Problems with therapy in the community
While controlled trials provide a measure of efficacy with a given regimen, the results do not necessarily translate into routine clinical practice. The principal problems in routine practice are compliance and resistance.
Compliance
Compliance with therapy is an important variable that affects results with all of the treatment regimens. Compliance is a particular problem with bismuth-based triple therapy because of the number and frequency of the pills that need to be taken and the relatively high incidence of minor side-effects.
Decreased compliance is associated with a decrease in eradication rates. A blister pack of each day’s medication has been developed for bismuth-based triple therapy, but it is considerably more expensive than the cost of the drugs bought individually.
Resistance
Primary resistance to metronidazole is an important problem in some populations. Resistance rates from 24 to 70 percent have been reported in the United States, and eradication rates with metronidazole-containing regimens are decreased when resistance is present.
A recent study found much higher prevalence rates of metronidazole resistance (47 to 66 percent) throughout the United States.
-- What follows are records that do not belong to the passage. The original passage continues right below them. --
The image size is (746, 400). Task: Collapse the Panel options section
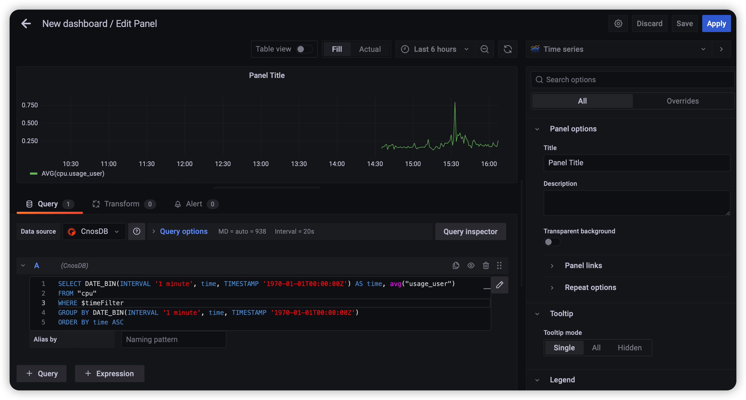tap(537, 129)
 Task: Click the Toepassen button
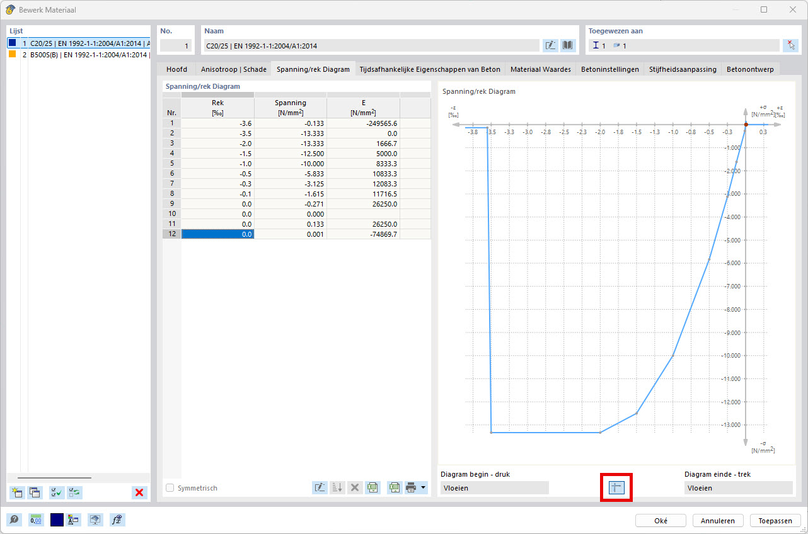775,521
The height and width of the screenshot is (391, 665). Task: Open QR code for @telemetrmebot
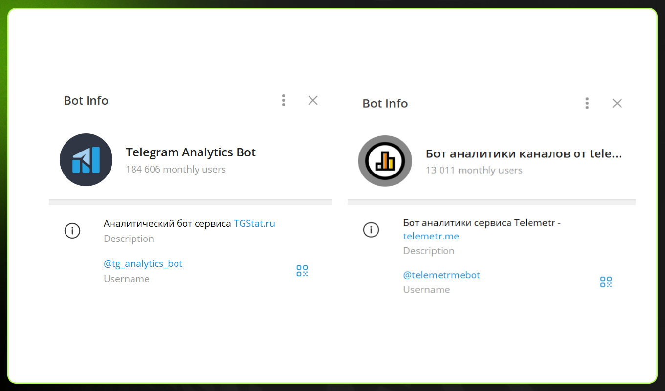click(x=606, y=282)
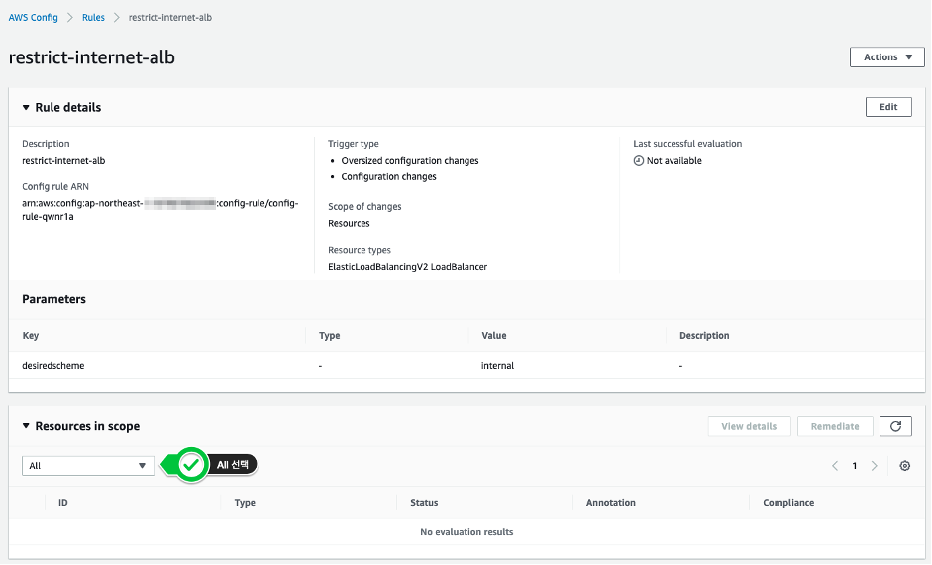The width and height of the screenshot is (932, 565).
Task: Collapse the Resources in scope section
Action: tap(26, 426)
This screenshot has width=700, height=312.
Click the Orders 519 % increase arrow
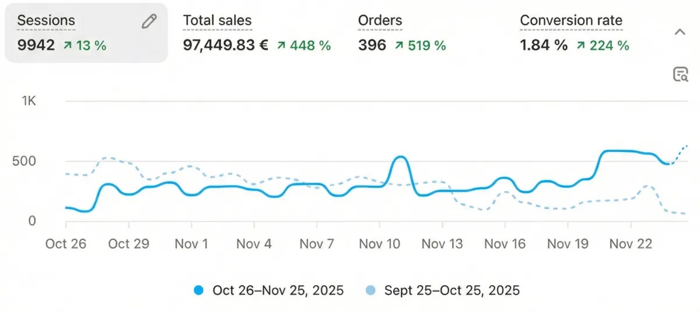(399, 45)
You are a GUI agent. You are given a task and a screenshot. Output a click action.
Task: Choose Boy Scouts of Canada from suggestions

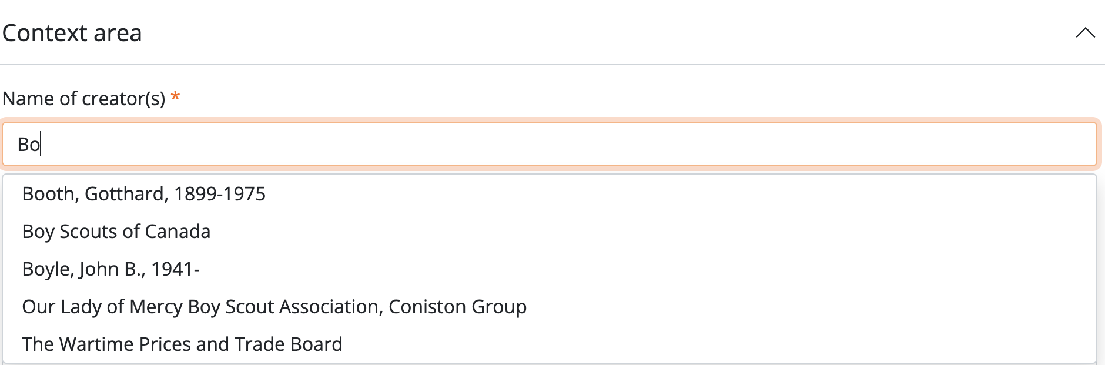coord(116,232)
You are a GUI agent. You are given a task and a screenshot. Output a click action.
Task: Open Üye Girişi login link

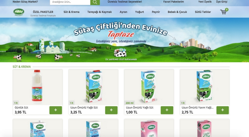click(222, 2)
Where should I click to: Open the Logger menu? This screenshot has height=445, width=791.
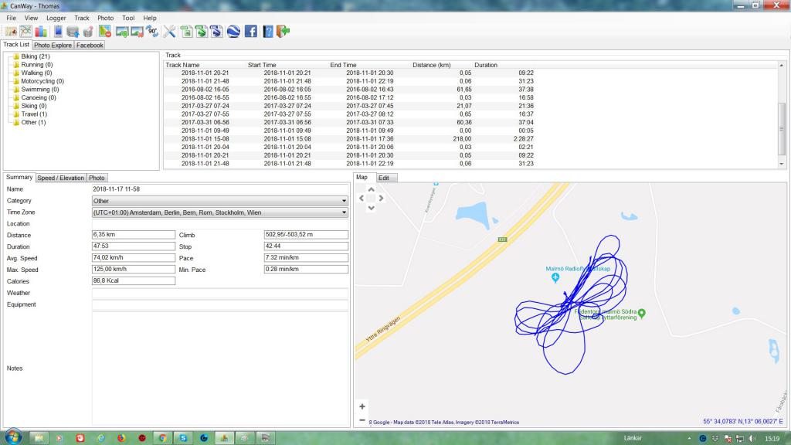56,18
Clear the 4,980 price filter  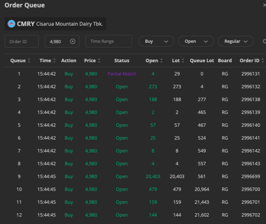click(x=72, y=41)
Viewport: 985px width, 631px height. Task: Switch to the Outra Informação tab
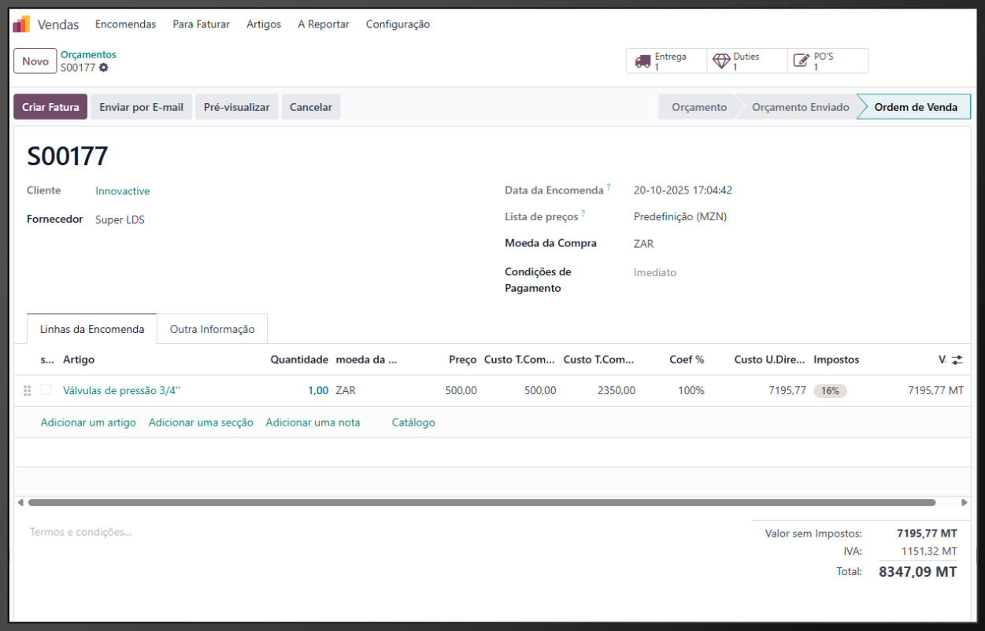[212, 329]
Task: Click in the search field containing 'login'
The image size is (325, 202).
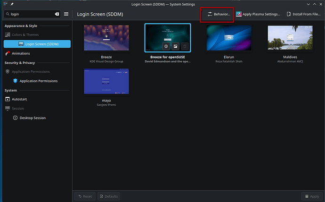Action: (x=31, y=14)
Clarithromycin resistance rates have been increasing with time in the United States, from three to four percent in 1994 to approximately 13 percent in 1996. Clarithromycin resistance is associated with a decreased efficacy with clarithromycin containing regimens.
Effectiveness of therapy in routine clinical practice
In a community-based study of gastroenterologists, Fennerty et al. showed that the combination of metronidazole, omeprazole and clarithromycin had an eradication rate of 92 percent, while omeprazole and clarithromycin dual drug therapy had an eradication rate of 76 percent, and bismuth based triple therapy had an eradication rate of 73 percent. Data on eradication rates in the community with primary care providers providing therapy are still lacking. A recent study suggests that only 39 percent of patients with peptic ulcer disease were tested for Helicobacter pylori, and of these, only half received treatment with antimicrobials.
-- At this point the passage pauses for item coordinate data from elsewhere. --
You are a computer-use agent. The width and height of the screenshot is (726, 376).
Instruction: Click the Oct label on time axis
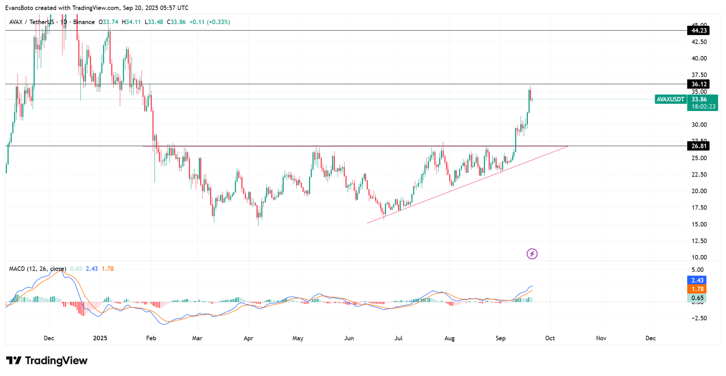(x=550, y=338)
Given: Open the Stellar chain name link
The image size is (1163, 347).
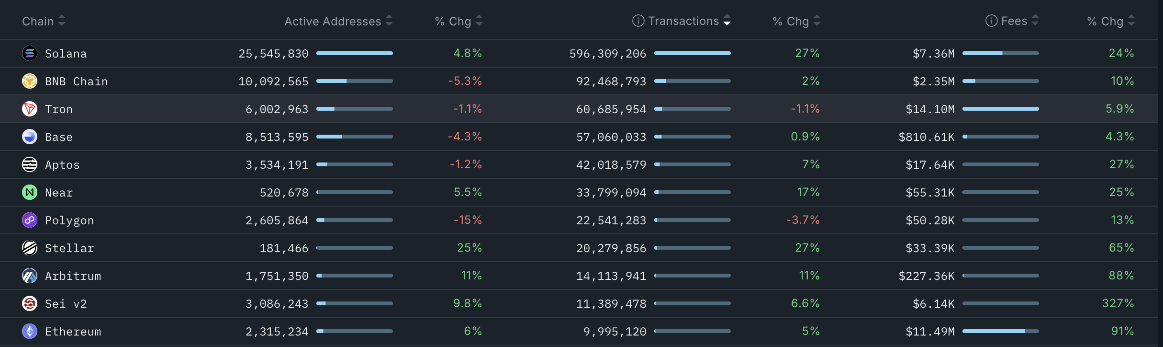Looking at the screenshot, I should click(69, 248).
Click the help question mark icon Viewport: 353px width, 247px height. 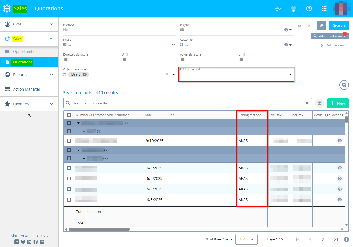[x=309, y=9]
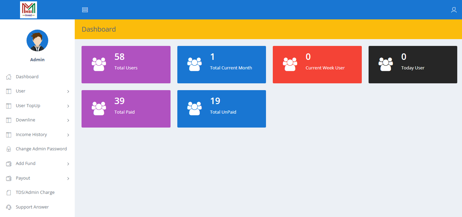Click the Support Answer headset icon
Image resolution: width=462 pixels, height=217 pixels.
(x=9, y=207)
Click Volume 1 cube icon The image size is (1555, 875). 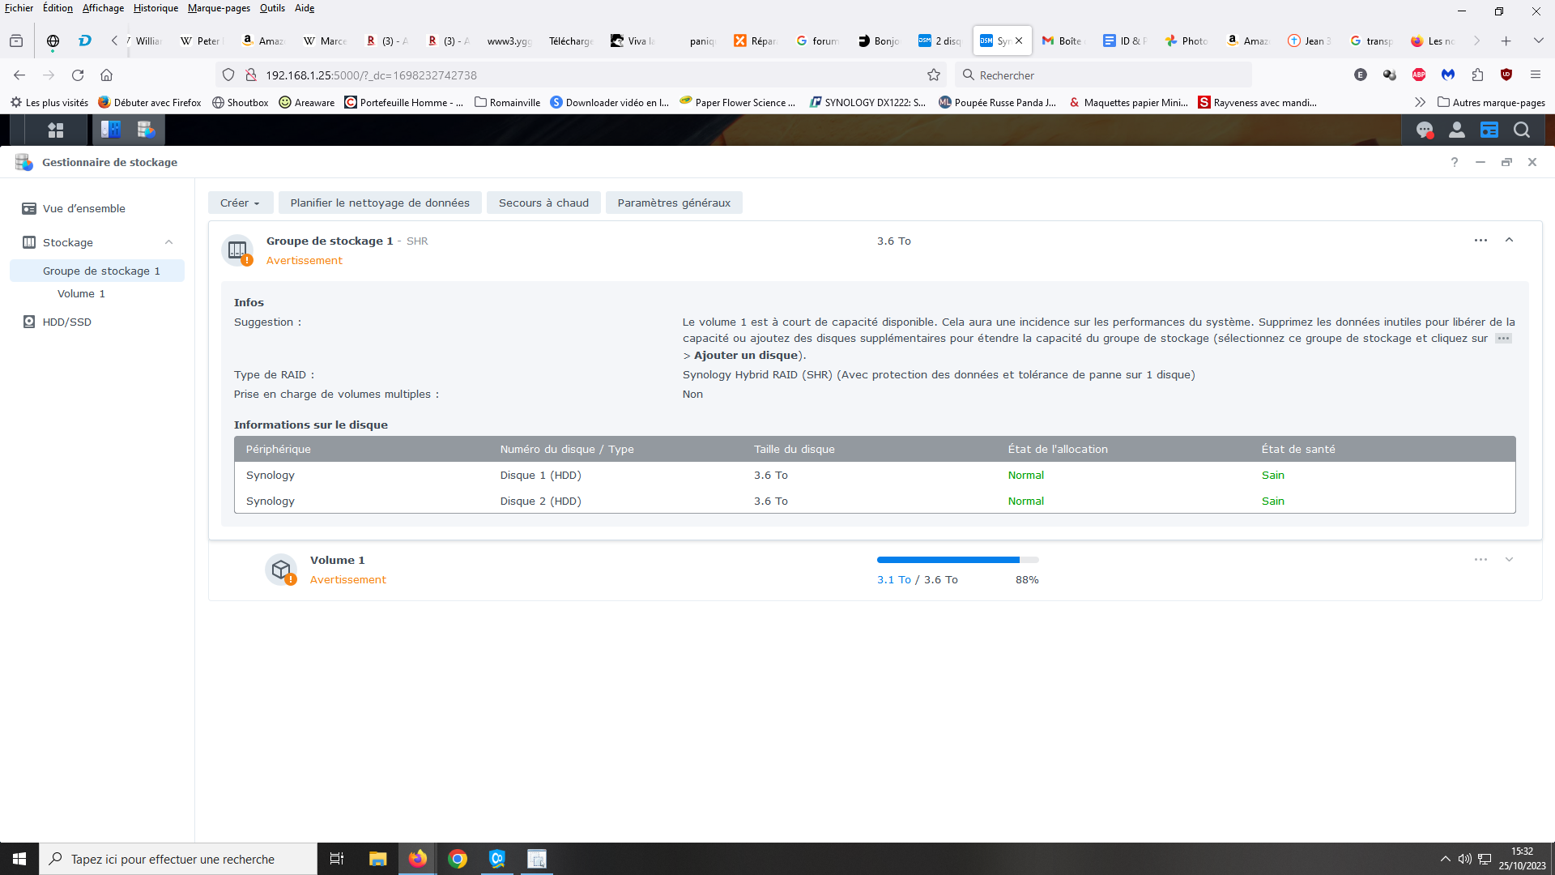pos(281,570)
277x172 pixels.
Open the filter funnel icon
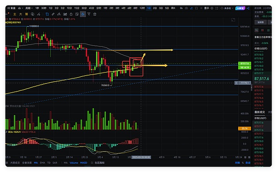pyautogui.click(x=89, y=14)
Cost-effectiveness models of different regimens
Computer models that estimate the cost of therapy with several of the regimens have been developed. Vakil et al. compared four treatment regimens for the eradication of H. pylori and demonstrated that a strategy to eradicate H. pylori was considerably less expensive than traditional H2 receptor antagonist therapy even if the cost of the H2 receptor antagonist was decreased to $1 for the entire year of maintenance of therapy. This is because the principal determinant of cost with Helicobacter pylori eradication therapy is the cost of recurrence.
Regimens with high eradication rates are cost-effective regardless of the initial cost of the drug therapy. This model is relevant to the managed care environment because costs were assessed over a two-year time frame. In another model based on actual eradication results in a community-based trial (effectiveness data), we found that the expected costs with proton pump inhibitor based triple therapy were lower than with two drug therapies. The new short triple drug therapies should replace dual drug therapies as the treatment of choice for H. pylori infection.
In summary, despite significant advances in our understanding of the pathogenesis and treatment of Helicobacter pylori related infection, treatment of patients in the community is incomplete and inadequate.